(Study material):
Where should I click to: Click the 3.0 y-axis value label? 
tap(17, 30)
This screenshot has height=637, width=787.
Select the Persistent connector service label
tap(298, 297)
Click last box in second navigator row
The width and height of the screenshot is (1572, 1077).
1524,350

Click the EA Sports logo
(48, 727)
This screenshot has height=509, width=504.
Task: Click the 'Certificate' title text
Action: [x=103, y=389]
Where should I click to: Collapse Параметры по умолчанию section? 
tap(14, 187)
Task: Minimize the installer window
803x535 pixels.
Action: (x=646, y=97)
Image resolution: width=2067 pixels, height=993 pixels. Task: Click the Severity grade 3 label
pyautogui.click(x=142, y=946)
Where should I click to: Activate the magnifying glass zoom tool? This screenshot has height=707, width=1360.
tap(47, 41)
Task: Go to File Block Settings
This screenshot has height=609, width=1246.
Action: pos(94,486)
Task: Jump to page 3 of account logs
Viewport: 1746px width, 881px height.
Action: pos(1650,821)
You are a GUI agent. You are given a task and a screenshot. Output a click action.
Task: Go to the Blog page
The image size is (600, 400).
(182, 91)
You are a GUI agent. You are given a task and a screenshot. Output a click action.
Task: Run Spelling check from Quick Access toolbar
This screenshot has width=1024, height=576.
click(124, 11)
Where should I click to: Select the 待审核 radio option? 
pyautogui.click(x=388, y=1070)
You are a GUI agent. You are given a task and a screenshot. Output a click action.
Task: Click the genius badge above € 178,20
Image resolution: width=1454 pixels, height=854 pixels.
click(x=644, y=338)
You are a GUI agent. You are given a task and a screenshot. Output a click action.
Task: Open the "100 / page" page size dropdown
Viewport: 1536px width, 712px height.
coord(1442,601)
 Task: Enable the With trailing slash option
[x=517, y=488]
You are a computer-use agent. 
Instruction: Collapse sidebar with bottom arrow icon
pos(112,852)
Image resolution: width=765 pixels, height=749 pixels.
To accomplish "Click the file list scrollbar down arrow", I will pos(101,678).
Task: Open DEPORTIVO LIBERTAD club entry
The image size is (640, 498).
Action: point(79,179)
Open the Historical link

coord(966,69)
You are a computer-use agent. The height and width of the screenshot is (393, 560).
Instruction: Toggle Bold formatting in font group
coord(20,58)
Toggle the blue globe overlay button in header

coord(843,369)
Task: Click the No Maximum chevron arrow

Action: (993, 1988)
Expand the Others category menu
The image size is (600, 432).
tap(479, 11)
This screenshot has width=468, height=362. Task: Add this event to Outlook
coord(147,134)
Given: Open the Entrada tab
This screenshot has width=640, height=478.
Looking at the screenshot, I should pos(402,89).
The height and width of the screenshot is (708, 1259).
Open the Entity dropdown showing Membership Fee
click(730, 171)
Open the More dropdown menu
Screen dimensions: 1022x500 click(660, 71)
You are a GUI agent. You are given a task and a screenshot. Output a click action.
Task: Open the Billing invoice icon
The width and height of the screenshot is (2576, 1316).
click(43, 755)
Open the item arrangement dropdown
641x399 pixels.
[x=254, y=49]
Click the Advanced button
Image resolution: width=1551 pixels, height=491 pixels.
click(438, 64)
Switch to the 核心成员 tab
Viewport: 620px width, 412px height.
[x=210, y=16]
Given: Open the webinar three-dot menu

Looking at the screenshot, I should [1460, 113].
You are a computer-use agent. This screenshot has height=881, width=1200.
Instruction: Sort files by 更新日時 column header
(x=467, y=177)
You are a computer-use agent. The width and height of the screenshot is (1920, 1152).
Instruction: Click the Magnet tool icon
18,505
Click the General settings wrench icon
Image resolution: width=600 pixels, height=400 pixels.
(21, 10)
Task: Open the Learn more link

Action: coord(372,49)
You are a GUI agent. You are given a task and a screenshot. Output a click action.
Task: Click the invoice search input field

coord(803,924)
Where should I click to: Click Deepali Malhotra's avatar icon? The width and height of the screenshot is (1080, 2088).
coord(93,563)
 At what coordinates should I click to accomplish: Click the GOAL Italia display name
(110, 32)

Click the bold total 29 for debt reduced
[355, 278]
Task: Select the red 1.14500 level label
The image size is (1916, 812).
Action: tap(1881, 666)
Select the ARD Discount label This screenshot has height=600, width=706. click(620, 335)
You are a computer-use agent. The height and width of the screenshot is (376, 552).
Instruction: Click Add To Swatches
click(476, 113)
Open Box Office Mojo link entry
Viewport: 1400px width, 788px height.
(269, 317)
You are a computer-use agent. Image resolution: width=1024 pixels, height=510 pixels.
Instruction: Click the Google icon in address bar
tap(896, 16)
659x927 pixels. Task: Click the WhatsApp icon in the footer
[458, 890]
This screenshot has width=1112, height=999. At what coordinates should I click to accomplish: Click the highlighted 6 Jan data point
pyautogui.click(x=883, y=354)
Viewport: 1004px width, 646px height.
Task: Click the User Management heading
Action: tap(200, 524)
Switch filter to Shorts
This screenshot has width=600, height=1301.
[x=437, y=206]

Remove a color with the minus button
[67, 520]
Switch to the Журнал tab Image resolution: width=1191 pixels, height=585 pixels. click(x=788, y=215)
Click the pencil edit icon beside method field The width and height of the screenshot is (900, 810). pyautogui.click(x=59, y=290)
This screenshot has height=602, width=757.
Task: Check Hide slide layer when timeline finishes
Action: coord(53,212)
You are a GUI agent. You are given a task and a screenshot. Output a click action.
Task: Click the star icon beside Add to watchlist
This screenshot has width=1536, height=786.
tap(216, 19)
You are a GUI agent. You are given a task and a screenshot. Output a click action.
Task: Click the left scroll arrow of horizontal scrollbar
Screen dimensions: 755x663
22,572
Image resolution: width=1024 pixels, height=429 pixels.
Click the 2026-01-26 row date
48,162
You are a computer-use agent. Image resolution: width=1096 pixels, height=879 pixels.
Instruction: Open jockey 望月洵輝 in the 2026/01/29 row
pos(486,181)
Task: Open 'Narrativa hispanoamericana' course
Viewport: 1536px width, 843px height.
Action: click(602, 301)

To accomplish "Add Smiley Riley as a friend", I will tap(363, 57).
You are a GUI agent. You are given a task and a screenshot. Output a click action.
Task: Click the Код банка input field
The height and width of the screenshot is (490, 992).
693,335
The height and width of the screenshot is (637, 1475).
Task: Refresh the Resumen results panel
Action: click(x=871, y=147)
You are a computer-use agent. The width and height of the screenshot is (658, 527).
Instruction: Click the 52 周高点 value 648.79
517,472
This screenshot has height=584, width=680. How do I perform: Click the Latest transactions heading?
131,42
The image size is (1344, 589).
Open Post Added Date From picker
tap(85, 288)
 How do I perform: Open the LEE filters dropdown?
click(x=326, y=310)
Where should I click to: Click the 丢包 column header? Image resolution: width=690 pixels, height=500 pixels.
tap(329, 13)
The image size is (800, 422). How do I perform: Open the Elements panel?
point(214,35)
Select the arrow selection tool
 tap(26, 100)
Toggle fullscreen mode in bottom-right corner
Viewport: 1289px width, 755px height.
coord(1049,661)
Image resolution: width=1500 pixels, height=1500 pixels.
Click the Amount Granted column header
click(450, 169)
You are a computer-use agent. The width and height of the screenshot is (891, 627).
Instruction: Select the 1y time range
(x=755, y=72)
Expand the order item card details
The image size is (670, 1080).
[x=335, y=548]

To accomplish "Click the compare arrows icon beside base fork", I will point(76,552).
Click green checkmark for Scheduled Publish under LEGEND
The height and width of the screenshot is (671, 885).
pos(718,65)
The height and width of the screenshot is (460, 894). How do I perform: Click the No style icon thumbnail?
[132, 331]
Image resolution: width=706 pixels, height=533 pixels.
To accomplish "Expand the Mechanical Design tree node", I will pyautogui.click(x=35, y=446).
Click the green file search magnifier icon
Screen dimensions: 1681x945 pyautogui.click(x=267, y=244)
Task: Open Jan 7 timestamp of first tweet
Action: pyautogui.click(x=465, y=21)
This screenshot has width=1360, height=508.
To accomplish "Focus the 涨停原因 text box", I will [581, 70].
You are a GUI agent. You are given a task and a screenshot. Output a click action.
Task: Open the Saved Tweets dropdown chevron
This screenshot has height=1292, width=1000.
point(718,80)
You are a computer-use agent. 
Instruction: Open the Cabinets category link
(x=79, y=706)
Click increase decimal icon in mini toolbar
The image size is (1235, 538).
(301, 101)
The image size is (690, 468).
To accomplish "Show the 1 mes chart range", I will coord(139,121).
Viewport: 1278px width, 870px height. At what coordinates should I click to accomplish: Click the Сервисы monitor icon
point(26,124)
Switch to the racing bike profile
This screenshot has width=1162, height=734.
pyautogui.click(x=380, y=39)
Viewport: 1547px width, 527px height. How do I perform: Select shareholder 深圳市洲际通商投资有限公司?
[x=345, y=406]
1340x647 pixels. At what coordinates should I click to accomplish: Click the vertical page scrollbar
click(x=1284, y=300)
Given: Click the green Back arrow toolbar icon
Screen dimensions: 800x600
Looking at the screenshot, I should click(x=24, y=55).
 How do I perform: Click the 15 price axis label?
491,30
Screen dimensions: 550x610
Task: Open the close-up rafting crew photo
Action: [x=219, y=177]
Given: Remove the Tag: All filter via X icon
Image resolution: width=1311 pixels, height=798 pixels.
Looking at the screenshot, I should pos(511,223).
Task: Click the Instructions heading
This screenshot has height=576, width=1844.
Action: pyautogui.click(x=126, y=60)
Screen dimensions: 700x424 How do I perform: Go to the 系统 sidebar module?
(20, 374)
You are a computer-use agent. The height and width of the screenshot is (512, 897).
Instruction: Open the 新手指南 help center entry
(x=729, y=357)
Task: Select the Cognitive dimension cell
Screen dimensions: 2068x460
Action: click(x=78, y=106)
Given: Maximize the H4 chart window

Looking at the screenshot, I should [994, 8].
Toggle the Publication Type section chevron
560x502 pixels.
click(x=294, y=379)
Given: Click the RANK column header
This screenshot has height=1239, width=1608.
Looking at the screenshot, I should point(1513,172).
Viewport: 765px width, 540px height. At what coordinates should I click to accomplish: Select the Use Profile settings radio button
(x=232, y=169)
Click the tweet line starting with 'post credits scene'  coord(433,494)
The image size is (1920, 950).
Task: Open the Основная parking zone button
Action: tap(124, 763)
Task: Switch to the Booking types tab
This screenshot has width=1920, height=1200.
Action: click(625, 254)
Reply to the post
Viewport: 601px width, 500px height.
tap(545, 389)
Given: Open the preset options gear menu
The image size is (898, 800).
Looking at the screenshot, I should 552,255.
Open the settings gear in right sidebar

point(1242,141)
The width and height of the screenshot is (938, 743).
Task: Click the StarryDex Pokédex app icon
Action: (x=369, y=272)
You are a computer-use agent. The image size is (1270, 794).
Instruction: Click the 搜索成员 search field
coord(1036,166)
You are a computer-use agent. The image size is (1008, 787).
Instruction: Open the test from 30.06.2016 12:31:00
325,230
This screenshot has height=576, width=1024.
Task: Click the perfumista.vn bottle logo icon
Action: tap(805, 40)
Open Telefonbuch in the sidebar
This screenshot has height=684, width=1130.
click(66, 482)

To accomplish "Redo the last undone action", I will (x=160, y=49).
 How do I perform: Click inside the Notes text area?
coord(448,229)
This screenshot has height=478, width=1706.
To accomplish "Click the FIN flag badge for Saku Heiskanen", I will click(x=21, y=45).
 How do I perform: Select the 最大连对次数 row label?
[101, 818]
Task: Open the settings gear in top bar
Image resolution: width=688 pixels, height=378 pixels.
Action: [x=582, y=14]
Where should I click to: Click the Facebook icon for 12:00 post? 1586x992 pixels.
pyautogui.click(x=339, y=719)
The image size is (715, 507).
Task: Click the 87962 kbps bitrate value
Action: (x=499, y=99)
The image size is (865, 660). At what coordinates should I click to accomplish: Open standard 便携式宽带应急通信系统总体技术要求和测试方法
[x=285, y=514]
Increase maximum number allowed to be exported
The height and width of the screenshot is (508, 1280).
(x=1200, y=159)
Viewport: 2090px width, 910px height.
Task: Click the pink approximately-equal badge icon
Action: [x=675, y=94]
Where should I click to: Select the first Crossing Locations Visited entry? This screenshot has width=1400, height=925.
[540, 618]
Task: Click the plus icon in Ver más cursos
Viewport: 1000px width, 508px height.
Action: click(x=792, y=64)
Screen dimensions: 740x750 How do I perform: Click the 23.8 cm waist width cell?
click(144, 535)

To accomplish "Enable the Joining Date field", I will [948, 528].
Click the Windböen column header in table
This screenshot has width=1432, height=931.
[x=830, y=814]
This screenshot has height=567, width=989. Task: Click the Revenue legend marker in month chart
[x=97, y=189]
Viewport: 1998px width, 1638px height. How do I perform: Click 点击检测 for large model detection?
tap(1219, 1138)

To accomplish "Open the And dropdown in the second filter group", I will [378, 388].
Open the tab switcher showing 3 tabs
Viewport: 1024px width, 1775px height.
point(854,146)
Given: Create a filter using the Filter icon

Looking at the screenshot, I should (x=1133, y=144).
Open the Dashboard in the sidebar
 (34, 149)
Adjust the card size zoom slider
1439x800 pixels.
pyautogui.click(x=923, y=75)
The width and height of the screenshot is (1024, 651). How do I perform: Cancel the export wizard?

(What needs to be done): Leave out every line above except those from the line with "Viewport: 1547px width, 527px" up to and including the line with "Given: Click the green", and copy those exactly.

(Answer section):
Viewport: 1547px width, 527px height. How do I perform: Select shareholder 深圳市洲际通商投资有限公司?
[x=345, y=406]
1340x647 pixels. At what coordinates should I click to accomplish: Click the vertical page scrollbar
click(x=1284, y=300)
Given: Click the green Back arrow toolbar icon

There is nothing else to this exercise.